Sobre isso, convém referir que, em alguns Estados, essas regulamentações costumam ocorrer ao “apagar das luzes” do ano e, em certos casos, podem até vir no ano seguinte, mas com efeitos retroativos – retroatividade que, frise-se, é inconcebível para fins de majoração de carga tributária.
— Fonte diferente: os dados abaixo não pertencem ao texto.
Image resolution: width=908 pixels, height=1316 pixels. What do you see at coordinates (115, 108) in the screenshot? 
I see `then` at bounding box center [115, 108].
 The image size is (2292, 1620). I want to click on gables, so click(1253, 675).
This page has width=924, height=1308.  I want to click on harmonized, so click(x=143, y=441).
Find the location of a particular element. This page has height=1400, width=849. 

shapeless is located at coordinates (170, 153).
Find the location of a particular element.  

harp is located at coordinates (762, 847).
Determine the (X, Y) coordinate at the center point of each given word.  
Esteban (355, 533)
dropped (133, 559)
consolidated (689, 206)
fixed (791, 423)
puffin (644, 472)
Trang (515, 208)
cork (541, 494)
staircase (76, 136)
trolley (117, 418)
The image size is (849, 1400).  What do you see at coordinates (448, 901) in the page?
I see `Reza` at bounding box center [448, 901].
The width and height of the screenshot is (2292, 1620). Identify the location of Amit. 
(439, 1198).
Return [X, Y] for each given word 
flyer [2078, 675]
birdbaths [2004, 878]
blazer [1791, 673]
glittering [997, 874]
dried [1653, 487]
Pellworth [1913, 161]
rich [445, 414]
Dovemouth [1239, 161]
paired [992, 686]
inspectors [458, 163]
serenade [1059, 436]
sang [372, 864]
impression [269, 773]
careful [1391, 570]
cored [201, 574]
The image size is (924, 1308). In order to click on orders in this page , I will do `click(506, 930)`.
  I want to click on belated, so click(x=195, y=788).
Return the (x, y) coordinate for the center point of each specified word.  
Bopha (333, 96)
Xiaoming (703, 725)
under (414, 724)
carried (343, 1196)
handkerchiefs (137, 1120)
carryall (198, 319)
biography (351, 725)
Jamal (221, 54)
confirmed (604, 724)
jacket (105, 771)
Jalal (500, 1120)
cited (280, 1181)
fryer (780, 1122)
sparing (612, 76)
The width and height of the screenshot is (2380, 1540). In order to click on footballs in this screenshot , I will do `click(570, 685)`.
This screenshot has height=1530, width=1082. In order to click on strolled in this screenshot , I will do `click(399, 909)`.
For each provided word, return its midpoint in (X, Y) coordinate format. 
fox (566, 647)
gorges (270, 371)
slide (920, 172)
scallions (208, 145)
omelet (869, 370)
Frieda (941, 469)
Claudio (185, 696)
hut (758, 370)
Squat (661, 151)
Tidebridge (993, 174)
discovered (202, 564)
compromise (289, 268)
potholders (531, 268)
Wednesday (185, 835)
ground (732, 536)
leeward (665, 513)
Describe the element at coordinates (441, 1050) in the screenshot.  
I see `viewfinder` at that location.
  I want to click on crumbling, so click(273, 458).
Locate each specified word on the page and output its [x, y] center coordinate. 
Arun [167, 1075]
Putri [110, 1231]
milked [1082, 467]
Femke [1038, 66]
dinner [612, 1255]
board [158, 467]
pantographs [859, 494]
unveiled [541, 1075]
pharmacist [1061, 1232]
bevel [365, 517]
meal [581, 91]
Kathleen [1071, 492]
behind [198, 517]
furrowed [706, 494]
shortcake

A fruição dos benefícios fiscais previstos em Convênio, a rigor, depende de internalização no regramento estadual. O Convênio, isoladamente, não concede o benefício fiscal; ele constitui um pressuposto para que o benefício seja concedido pelo Ente competente. Com efeito, não se ignora o teor do art. 4º da LC nº 24/75, que prevê prazo para a ratificação mediante Decreto do Poder Executivo e a hipótese de ratificação tácita. Não obstante, a mais recente orientação jurisprudencial sobre o tema indica a necessidade de internalização expressa pelos Estados – inclusive por ato do Poder Legislativo, como decidido recentemente pelo STF na ADI nº 5929/DF, julgada em fevereiro de 2020.³
É necessário observar, para esse tema em específico, as particularidades do regramento de cada Ente da Federação. Há, por exemplo, situações em que o Convênio 26/2021 implicará a instituição de benefício mais vantajoso do que aquele já existente. Por outro lado, há, também, casos em que ele acarretará majoração da carga tributária sobre determinada operação. Essa e outras diversas variáveis possíveis precisam ser examinadas, como dito, em face dos regramentos dos respectivos Estados – de modo a se verificar o atendimento à legalidade, à anterioridade e a outras garantias.
O Escritório permanecerá atento ao tema e fica à disposição para qualquer esclarecimento.
Luis Carlos Fay Manfra
Advogado Tributarista
¹ Cláusula primeira Fica reduzida em 60% (sessenta por cento) a base de cálculo do ICMS nas saídas interestaduais dos seguintes produtos:
[…]
II – ácido nítrico e ácido sulfúrico, ácido fosfórico, fosfato natural bruto e enxofre, saídos dos estabelecimentos extratores, fabricantes ou importadores para:
a) estabelecimento onde sejam industrializados adubos simples ou compostos, fertilizantes e fosfato bi-cálcio destinados à alimentação animal;
b) estabelecimento produtor agropecuário;
c) quaisquer estabelecimentos com fins exclusivos de armazenagem;
xd) outro estabelecimento da mesma empresa daquela onde se tiver processado a industrialização;
² Cláusula segunda Fica reduzida em 30% (trinta por cento) a base de cálculo do ICMS nas saídas interestaduais dos seguintes produtos:
[…]
III – amônia, uréia, sulfato de amônio, nitrato de amônio, nitrocálcio, MAP (mono-amônio fosfato), DAP (di-amônio fosfato), cloreto de potássio, adubos simples e compostos, fertilizantes e DL Metionina e seus análogos, produzidos para uso na agricultura e na pecuária, vedada a sua aplicação quando dada ao produto destinação diversa.
³ Na prática, mesmo sendo o benefício internalizado mediante Decreto do Poder Executivo, isso costuma se consolidar no tempo, pois, por motivos óbvios, não há, via de regra, questionamento pelos contribuintes (beneficiados). A questão ganha complexidade quando se tem uma revogação do benefício mediante Decreto. Nessas situações, há discussão acerca da necessidade, ou não, de lei, diante do que dispõem a CF/88 e o CTN (mesmo que a instituição tenha se dado via Decreto).